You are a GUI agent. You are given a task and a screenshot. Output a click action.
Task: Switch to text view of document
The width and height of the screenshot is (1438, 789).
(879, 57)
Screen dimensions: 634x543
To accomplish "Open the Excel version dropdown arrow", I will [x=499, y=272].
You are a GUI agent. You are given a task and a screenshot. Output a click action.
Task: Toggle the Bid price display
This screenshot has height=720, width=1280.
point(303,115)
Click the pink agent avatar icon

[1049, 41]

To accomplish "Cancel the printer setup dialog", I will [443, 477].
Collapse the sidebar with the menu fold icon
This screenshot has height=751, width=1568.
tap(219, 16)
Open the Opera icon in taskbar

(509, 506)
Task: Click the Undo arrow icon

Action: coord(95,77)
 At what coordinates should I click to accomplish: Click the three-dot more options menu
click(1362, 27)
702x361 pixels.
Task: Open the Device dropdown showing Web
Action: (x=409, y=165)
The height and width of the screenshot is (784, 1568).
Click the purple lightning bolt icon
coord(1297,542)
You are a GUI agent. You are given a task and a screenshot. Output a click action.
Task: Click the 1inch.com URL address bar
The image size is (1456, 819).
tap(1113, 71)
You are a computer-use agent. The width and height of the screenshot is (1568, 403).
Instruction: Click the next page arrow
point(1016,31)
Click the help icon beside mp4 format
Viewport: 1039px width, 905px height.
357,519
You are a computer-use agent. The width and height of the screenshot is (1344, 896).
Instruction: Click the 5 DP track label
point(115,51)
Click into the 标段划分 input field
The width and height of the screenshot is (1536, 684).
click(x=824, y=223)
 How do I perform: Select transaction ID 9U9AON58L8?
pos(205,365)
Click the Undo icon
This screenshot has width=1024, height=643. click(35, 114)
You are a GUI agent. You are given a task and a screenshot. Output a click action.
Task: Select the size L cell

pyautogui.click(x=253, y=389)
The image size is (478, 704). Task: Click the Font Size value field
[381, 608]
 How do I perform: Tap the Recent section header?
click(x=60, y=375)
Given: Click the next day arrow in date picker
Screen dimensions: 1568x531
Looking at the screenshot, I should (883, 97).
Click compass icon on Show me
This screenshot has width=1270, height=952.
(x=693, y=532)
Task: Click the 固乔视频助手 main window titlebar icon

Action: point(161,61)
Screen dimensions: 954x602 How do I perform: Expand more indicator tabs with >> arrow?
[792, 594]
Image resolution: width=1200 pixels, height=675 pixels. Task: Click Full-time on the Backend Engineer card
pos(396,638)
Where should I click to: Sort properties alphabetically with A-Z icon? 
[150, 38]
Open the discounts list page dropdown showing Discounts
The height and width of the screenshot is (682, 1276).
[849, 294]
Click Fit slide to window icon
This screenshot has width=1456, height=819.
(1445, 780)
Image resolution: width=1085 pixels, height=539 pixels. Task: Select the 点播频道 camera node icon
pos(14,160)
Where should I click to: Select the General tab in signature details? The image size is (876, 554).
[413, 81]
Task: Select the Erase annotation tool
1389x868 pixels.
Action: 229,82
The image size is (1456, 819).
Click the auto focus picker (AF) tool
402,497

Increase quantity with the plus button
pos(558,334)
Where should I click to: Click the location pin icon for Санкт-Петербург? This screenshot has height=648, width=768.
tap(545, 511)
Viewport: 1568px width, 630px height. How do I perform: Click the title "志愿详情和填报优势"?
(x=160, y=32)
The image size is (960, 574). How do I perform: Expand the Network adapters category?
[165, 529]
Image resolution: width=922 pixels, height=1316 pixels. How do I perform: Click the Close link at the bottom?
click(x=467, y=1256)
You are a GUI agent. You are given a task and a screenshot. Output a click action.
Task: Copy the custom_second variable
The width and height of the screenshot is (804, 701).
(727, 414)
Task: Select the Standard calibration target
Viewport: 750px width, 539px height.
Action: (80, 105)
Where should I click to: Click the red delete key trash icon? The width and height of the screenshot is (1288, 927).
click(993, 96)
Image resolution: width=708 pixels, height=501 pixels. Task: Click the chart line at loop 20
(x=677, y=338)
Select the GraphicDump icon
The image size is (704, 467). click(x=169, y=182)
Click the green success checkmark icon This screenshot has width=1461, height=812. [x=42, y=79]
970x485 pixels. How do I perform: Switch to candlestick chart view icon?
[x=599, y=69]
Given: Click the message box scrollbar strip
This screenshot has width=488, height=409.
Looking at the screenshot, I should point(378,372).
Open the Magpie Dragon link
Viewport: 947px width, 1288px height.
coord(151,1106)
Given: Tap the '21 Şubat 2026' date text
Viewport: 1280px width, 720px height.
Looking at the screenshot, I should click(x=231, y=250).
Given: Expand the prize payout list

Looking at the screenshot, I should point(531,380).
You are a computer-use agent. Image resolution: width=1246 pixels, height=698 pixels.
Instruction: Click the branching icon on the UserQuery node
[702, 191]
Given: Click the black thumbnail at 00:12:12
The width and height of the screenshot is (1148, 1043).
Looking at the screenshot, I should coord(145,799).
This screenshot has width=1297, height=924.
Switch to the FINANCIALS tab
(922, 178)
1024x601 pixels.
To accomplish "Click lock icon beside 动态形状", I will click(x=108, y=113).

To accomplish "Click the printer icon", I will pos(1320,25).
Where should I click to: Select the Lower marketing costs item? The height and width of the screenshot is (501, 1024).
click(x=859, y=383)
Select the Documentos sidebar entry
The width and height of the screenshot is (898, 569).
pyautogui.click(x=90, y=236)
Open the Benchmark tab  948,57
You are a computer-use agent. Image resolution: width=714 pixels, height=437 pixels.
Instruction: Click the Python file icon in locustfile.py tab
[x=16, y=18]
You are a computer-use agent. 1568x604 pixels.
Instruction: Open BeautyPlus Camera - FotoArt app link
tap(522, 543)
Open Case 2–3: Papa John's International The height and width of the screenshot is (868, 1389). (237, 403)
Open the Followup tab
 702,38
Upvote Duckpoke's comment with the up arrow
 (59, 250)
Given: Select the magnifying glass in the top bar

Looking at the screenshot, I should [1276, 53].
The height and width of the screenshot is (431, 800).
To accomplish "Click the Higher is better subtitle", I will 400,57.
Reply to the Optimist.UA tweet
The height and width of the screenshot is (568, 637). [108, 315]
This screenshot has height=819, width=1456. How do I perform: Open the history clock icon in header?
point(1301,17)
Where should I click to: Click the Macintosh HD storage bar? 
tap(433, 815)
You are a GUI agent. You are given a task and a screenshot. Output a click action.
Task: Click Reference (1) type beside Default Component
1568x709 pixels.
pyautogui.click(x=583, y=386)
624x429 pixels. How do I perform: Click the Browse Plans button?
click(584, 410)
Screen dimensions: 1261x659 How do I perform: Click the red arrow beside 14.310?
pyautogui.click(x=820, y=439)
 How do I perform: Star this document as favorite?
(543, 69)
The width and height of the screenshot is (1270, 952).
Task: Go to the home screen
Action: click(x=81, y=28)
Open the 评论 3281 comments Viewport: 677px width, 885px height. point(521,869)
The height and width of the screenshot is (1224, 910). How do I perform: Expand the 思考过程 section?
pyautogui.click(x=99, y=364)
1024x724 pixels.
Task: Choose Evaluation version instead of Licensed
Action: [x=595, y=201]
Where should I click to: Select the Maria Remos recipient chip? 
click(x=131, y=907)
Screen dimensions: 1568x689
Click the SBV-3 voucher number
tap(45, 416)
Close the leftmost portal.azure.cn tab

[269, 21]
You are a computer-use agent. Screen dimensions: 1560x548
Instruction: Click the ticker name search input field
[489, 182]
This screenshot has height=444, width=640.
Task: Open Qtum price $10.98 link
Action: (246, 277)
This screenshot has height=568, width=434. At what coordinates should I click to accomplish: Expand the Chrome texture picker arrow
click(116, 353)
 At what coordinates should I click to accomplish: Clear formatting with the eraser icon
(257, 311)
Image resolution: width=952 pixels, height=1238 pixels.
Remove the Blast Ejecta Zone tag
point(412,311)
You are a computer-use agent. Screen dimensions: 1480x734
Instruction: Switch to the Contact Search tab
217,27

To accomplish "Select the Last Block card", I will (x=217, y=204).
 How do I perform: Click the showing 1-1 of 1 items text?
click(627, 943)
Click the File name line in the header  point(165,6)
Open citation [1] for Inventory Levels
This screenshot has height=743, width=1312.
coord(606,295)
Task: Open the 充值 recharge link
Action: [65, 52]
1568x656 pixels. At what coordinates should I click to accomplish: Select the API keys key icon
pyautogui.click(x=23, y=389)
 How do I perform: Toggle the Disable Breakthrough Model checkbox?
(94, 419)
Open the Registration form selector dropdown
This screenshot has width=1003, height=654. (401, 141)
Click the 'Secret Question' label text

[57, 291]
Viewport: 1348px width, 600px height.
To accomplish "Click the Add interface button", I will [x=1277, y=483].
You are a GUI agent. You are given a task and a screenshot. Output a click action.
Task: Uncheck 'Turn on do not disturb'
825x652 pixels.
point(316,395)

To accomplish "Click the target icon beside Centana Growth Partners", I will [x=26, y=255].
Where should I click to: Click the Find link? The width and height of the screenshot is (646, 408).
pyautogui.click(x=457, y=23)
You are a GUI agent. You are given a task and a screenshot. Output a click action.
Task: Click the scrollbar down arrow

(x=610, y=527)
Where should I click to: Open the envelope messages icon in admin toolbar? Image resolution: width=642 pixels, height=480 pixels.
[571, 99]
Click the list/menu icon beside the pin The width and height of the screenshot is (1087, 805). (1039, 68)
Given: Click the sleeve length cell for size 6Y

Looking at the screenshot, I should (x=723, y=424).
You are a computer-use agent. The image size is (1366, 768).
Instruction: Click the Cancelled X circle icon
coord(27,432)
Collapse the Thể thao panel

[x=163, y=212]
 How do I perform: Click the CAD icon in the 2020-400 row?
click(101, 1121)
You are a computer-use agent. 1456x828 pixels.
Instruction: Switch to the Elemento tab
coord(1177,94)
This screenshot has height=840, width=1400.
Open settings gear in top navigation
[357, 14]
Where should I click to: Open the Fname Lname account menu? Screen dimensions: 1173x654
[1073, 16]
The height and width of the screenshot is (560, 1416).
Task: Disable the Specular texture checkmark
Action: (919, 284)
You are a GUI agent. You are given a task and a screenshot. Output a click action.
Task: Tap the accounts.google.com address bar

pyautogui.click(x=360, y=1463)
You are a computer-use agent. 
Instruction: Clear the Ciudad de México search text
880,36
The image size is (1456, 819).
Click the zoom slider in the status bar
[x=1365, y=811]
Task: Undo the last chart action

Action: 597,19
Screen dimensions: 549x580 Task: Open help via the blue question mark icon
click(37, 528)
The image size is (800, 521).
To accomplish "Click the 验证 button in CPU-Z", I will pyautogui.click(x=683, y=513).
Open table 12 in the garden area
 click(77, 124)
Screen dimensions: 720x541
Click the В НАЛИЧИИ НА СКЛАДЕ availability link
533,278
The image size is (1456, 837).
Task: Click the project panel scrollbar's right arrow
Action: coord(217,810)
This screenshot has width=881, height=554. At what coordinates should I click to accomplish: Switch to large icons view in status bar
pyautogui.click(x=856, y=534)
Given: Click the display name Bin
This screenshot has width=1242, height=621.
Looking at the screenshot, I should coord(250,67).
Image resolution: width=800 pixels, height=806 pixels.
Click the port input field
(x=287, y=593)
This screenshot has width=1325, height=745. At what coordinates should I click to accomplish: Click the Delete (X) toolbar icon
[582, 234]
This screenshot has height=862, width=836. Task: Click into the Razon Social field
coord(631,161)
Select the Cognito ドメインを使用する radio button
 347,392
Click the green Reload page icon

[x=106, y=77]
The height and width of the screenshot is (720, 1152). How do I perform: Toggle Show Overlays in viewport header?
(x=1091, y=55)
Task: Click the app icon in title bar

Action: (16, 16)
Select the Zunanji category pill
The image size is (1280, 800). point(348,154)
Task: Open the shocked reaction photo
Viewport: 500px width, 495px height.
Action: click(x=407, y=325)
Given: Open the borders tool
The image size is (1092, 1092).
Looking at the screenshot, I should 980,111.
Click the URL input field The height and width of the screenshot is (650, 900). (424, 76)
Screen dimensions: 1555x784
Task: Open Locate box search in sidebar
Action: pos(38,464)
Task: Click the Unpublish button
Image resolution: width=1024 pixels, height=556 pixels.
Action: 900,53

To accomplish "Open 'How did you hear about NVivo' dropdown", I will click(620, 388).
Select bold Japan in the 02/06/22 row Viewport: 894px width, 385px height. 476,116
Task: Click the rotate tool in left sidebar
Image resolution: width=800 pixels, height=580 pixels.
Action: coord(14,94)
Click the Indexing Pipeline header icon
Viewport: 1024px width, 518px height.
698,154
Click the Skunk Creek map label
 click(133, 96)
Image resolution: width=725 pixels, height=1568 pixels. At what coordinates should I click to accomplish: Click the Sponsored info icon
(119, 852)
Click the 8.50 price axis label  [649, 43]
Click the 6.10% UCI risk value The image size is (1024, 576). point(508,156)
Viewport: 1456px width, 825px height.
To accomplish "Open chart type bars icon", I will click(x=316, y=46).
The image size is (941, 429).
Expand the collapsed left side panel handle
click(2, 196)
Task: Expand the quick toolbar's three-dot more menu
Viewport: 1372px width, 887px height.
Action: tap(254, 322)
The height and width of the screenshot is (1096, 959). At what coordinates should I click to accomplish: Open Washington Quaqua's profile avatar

────

**Job**
Reproduce the stretch of records from the line that contains "Select the Documentos sidebar entry" through the line that contains "tap(433, 815)", character for character, with both end lines included.

**Completed task**
Select the Documentos sidebar entry
The width and height of the screenshot is (898, 569).
pyautogui.click(x=90, y=236)
Open the Benchmark tab  948,57
You are a computer-use agent. Image resolution: width=714 pixels, height=437 pixels.
Instruction: Click the Python file icon in locustfile.py tab
[x=16, y=18]
You are a computer-use agent. 1568x604 pixels.
Instruction: Open BeautyPlus Camera - FotoArt app link
tap(522, 543)
Open Case 2–3: Papa John's International The height and width of the screenshot is (868, 1389). (237, 403)
Open the Followup tab
 702,38
Upvote Duckpoke's comment with the up arrow
 (59, 250)
Given: Select the magnifying glass in the top bar

Looking at the screenshot, I should [1276, 53].
The height and width of the screenshot is (431, 800).
To accomplish "Click the Higher is better subtitle", I will 400,57.
Reply to the Optimist.UA tweet
The height and width of the screenshot is (568, 637). [108, 315]
This screenshot has height=819, width=1456. How do I perform: Open the history clock icon in header?
point(1301,17)
Where should I click to: Click the Macintosh HD storage bar? 
tap(433, 815)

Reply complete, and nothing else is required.